Last week, a rainbow flag was taken down at the Stonewall National Monument, where bar patrons rebelled against a police raid and catalyzed the modern LGBTQ+ rights movement. The administration has also removed references to transgender people from its webpage about the monument, despite several trans women of color being key figures in the uprising.
The Philadelphia exhibit, created two decades ago in a partnership between the city and federal officials, included biographical details about each of the nine people enslaved by the Washingtons at the home, including two who escaped.
Among them was Oney Judge, who was born into slavery at the family’s plantation in Mount Vernon, Virginia, and later escaped from their Philadelphia house in 1796. Judge fled north to New Hampshire, a free state, while Washington had her declared a fugitive and published advertisements seeking her return.
Because Judge had escaped from the Philadelphia house, the park service in 2022 supported the site's inclusion in a national network of Underground Railroad sites where they would teach about abolitionists and escaped slaves. Rufe noted that materials about Judge were among those removed, which she said “conceals crucial information linking the site to the Network to Freedom.”
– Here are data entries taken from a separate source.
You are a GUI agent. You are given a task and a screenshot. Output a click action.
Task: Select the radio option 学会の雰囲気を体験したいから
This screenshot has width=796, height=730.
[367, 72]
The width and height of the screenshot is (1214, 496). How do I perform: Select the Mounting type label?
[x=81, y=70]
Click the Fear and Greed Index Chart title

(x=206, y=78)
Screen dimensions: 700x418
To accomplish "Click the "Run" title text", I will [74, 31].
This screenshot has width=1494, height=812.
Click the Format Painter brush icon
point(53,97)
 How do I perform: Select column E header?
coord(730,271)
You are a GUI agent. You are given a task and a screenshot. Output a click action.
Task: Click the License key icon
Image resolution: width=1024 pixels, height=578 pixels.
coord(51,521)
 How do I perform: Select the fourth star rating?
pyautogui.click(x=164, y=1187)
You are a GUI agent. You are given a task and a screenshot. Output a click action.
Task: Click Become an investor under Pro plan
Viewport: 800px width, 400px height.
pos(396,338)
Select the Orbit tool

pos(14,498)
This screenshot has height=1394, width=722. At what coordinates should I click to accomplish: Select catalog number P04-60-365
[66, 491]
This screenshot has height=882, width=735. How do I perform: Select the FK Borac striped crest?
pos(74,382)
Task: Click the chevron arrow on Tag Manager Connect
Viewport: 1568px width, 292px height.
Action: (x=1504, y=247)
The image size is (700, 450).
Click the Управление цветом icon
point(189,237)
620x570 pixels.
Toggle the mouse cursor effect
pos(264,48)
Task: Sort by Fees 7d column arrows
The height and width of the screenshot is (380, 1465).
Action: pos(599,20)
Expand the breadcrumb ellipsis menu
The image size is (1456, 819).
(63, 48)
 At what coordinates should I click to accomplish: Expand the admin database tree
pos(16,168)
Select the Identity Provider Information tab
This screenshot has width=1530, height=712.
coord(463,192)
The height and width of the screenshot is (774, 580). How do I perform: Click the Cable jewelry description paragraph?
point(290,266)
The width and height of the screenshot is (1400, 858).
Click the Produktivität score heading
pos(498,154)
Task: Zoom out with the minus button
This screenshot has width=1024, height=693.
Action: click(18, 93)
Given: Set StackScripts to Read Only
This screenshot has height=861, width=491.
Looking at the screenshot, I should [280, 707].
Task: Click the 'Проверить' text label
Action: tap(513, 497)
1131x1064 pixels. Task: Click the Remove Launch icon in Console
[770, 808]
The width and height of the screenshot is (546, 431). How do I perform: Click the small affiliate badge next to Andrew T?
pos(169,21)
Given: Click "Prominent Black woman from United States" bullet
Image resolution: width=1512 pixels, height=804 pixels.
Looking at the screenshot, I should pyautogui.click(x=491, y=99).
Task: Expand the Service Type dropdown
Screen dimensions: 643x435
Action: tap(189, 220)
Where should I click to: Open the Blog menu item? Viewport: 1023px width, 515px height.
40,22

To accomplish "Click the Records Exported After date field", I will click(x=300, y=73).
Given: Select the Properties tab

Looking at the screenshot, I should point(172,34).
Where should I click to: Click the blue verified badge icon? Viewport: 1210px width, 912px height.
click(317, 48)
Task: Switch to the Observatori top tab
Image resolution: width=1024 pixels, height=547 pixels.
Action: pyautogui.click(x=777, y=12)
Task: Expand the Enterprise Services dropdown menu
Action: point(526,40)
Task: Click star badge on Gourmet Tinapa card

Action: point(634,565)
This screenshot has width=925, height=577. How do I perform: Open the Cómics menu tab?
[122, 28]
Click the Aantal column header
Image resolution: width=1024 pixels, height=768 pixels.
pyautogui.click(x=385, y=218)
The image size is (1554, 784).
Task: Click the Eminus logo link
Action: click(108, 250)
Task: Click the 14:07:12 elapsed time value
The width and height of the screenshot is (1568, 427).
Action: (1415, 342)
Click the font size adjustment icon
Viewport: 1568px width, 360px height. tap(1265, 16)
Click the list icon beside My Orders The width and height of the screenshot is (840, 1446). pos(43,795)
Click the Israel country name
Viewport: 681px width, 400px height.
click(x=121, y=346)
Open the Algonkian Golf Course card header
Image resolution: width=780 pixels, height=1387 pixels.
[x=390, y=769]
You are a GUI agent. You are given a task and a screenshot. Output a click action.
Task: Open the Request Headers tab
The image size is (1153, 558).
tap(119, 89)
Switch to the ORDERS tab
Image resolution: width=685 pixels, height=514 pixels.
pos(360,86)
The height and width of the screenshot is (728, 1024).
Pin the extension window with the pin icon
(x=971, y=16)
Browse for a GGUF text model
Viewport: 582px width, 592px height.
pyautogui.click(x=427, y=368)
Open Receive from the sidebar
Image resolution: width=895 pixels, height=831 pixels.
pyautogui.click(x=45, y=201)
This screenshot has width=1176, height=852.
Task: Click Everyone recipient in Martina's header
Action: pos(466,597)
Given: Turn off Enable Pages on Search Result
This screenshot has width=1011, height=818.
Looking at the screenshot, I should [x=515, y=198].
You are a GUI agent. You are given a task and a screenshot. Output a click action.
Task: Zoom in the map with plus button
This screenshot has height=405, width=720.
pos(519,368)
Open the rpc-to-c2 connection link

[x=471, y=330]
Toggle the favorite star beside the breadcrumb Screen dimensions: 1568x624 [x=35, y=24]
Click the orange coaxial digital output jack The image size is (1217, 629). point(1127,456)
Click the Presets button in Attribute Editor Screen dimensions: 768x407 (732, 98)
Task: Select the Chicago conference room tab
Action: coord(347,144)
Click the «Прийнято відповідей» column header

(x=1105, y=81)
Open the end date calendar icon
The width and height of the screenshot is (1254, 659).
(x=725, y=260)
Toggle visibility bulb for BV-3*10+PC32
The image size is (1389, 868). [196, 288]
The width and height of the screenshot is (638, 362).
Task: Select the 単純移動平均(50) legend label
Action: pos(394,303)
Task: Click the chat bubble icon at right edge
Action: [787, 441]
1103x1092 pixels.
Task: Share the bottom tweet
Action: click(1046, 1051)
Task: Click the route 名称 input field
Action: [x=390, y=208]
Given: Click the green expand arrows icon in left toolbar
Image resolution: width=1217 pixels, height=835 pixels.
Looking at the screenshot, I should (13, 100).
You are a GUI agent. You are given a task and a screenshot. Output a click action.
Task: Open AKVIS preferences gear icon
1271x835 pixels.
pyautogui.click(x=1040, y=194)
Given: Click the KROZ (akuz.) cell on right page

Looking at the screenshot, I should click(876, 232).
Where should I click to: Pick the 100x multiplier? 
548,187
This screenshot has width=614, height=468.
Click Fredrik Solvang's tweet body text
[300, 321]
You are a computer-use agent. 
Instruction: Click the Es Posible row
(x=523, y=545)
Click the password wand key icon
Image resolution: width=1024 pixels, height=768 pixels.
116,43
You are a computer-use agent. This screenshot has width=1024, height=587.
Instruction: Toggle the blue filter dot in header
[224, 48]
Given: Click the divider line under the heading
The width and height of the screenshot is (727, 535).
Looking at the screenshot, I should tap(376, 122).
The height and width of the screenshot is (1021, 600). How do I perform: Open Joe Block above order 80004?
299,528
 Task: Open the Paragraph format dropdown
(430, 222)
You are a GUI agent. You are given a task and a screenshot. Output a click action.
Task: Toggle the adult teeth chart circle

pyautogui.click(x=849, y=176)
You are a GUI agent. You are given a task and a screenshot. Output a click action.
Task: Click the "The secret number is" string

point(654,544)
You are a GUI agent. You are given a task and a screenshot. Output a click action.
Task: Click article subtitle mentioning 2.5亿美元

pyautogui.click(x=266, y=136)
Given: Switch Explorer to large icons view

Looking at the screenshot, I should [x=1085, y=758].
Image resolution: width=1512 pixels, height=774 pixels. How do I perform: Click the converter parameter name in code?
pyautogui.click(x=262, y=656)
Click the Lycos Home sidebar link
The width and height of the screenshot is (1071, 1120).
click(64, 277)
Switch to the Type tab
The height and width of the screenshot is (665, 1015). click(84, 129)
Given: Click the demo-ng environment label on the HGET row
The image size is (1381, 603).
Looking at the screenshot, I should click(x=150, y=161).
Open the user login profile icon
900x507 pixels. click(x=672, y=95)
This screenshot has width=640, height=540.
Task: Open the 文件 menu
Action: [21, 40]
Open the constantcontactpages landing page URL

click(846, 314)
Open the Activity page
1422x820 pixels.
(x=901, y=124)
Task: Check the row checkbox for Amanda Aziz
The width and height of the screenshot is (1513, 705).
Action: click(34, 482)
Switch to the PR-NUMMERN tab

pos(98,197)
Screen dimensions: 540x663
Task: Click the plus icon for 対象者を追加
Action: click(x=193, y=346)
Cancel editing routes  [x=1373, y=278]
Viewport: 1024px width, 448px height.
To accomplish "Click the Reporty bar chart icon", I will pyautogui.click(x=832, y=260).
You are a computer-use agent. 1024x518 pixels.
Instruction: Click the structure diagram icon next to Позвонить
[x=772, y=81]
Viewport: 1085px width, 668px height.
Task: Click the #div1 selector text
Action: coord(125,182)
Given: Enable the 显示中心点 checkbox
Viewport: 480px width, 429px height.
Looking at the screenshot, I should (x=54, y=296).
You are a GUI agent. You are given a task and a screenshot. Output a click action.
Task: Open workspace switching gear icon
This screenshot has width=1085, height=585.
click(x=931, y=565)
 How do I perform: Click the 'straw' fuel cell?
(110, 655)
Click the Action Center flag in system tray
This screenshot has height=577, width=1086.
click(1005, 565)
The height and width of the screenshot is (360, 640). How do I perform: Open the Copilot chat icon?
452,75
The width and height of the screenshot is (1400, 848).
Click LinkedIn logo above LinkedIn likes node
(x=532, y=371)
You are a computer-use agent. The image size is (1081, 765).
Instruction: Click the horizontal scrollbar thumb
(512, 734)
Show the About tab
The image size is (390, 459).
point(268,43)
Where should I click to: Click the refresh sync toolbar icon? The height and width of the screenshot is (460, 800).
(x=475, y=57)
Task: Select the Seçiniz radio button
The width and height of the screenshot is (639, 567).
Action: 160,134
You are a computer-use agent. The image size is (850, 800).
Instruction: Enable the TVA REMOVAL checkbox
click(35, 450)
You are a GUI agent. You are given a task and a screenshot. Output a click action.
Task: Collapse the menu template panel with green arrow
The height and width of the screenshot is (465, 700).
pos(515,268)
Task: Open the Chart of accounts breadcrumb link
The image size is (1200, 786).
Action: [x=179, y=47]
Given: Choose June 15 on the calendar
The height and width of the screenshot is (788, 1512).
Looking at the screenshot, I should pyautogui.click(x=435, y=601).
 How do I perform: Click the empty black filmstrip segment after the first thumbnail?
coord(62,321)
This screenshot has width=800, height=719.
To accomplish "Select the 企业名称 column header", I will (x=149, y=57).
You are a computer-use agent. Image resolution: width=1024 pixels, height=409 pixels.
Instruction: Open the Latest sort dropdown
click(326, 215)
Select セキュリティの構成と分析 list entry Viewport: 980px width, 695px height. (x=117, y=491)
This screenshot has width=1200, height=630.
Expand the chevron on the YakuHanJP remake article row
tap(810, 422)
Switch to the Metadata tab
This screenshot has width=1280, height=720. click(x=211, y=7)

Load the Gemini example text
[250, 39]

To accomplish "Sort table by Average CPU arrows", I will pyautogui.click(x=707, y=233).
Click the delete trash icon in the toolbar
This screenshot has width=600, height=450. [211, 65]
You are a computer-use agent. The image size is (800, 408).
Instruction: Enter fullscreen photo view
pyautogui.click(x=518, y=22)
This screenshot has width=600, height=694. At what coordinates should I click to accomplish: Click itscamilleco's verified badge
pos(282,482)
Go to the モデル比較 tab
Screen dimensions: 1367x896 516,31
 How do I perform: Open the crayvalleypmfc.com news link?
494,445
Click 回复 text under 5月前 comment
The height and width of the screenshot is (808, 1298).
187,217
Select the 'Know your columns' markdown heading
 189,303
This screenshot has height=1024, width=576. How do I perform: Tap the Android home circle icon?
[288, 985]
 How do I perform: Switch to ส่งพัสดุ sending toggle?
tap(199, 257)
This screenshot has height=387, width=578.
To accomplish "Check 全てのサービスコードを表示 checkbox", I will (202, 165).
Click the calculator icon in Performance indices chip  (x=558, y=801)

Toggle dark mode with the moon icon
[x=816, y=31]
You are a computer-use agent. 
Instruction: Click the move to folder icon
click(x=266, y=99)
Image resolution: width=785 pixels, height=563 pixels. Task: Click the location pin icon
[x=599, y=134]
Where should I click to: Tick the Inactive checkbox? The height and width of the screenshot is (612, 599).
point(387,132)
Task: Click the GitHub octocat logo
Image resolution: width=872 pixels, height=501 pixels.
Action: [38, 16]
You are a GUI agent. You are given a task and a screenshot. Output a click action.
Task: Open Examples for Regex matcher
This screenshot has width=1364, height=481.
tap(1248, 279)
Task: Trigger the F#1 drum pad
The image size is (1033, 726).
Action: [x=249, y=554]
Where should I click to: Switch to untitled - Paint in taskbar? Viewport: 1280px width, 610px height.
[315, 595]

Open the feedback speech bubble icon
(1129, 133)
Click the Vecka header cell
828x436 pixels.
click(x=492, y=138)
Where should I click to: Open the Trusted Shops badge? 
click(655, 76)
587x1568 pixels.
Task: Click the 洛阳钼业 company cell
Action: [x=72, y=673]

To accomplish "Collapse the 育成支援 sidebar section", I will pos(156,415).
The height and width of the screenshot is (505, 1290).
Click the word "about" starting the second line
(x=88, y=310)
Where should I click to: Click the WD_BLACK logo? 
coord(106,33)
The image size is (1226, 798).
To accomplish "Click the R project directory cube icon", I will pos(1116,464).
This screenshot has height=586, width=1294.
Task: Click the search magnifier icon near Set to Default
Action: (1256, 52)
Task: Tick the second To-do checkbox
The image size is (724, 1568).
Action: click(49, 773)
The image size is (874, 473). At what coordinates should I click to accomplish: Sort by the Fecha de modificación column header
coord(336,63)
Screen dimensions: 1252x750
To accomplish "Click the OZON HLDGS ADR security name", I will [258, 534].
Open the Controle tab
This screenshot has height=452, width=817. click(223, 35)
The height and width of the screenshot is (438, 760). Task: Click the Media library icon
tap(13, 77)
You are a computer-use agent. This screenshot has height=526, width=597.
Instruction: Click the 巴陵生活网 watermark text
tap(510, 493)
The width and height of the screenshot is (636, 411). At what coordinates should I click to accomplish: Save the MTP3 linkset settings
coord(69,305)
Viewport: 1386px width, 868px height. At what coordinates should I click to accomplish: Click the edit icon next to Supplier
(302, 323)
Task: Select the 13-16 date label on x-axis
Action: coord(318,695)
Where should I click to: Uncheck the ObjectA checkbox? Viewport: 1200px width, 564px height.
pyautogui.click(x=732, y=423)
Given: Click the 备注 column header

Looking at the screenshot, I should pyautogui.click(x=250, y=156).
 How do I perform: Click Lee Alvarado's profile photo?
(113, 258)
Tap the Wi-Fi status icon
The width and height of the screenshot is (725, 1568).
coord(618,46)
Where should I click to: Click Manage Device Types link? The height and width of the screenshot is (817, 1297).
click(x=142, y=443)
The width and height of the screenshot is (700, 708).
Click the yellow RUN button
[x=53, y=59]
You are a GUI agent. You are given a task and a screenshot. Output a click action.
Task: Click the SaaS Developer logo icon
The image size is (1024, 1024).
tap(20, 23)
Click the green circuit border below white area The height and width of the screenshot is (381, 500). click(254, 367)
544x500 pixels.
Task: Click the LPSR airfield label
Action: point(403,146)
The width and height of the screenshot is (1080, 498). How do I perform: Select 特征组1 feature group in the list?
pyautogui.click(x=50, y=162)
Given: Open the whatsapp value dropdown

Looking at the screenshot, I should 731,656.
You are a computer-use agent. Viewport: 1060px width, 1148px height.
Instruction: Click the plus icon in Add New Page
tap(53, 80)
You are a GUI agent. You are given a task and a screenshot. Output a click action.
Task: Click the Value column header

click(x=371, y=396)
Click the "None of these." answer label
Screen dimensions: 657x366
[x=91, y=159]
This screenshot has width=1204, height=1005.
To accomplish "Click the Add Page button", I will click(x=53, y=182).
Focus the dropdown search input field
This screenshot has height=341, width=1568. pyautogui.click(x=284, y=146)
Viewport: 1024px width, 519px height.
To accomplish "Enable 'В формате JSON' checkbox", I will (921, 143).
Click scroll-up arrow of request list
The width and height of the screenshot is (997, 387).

Only the names of Judge and the other eight enslaved people — Austin, Paris, Hercules, Richmond, Giles, Moll and Joe, who each had a single name, and Christopher Sheels — remained engraved in a cement wall after park service employees took a crowbar to the plaques on Jan. 22.
Hercules also escaped in 1797 after he was brought to Mount Vernon, where the Washingtons had many other slaves. He reached New York City despite being declared a fugitive slave and lived under the name Hercules Posey.
Several local politicians and Black community leaders celebrated the ruling, which came while many were out rallying at the site for its restoration.
State Rep. Malcolm Kenyatta, a Philadelphia Democrat, said the community prevailed against an attempt by the Trump administration to “whitewash our history.”
“Philadelphians fought back, and I could not be more proud of how we stood together,” he said.